TASK TO CARRY OUT » Work through the data line by line, gathering every line that has the word "heading".

THE RECORDS »

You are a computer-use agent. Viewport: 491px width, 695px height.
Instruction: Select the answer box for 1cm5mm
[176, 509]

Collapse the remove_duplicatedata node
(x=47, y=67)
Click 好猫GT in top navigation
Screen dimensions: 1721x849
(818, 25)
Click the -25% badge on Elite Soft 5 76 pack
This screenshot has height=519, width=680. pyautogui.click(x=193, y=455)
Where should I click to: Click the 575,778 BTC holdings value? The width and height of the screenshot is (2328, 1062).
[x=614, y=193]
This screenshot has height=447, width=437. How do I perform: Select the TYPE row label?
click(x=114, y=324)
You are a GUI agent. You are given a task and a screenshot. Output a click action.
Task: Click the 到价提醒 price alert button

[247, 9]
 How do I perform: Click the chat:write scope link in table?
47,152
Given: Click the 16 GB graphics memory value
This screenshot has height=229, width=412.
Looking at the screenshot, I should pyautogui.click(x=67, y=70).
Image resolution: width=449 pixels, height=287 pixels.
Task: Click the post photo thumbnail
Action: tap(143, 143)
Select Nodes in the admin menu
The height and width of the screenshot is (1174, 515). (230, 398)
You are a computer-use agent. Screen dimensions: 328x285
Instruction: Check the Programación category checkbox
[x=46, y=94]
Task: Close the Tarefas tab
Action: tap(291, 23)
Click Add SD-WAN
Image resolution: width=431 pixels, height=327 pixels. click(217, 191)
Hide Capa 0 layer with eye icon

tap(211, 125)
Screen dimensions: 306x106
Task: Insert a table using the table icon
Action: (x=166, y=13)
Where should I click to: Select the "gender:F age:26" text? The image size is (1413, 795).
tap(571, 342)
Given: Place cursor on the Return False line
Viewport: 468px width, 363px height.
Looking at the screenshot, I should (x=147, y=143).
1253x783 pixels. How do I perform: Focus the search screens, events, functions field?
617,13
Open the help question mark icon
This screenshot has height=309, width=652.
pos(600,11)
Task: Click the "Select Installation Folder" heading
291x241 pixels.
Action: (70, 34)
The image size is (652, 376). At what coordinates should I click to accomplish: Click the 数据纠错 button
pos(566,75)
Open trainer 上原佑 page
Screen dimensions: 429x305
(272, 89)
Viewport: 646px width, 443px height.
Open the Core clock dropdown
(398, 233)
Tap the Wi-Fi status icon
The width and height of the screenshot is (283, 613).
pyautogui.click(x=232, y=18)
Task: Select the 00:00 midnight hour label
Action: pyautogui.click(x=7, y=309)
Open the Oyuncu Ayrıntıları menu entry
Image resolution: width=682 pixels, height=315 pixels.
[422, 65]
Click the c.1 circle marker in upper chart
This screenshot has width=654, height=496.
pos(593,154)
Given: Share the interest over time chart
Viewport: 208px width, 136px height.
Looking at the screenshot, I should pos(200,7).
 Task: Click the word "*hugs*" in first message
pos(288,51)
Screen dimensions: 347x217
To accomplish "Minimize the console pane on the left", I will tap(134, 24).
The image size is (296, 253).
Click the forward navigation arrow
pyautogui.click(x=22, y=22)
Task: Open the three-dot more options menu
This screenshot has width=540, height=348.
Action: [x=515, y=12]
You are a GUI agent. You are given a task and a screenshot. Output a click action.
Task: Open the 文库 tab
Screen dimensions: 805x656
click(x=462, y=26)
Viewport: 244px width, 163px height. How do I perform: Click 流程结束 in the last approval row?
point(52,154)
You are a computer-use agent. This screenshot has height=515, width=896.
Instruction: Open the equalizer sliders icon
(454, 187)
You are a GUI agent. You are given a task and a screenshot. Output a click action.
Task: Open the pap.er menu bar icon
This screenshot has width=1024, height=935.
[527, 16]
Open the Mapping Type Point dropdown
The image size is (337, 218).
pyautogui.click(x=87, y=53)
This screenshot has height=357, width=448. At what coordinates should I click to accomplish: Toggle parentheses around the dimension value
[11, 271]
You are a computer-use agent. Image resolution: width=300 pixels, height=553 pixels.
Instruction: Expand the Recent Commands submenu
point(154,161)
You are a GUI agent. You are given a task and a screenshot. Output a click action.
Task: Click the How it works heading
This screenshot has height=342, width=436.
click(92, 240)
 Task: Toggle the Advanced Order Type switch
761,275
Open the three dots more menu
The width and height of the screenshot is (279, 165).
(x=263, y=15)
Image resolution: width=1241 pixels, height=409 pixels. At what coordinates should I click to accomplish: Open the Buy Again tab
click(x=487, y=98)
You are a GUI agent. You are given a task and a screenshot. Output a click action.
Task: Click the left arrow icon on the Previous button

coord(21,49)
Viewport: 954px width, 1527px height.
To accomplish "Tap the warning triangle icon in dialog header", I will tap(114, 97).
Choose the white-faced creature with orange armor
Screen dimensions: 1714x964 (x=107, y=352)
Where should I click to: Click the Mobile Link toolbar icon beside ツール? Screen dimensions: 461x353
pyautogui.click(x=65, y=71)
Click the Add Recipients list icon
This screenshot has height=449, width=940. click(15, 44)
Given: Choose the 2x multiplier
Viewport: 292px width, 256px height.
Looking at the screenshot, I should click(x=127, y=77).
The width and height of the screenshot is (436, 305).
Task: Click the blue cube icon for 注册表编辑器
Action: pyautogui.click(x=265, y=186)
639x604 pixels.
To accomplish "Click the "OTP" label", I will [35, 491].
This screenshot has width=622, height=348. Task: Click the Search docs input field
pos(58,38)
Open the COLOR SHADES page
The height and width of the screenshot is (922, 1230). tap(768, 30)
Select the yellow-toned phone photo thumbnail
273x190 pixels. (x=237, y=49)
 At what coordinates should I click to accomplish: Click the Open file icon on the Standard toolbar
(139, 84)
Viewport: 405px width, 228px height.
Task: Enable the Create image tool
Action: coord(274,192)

RESPONSE TO THIS TASK »
Task: Click the "Select Installation Folder" heading
Task: Click the How it works heading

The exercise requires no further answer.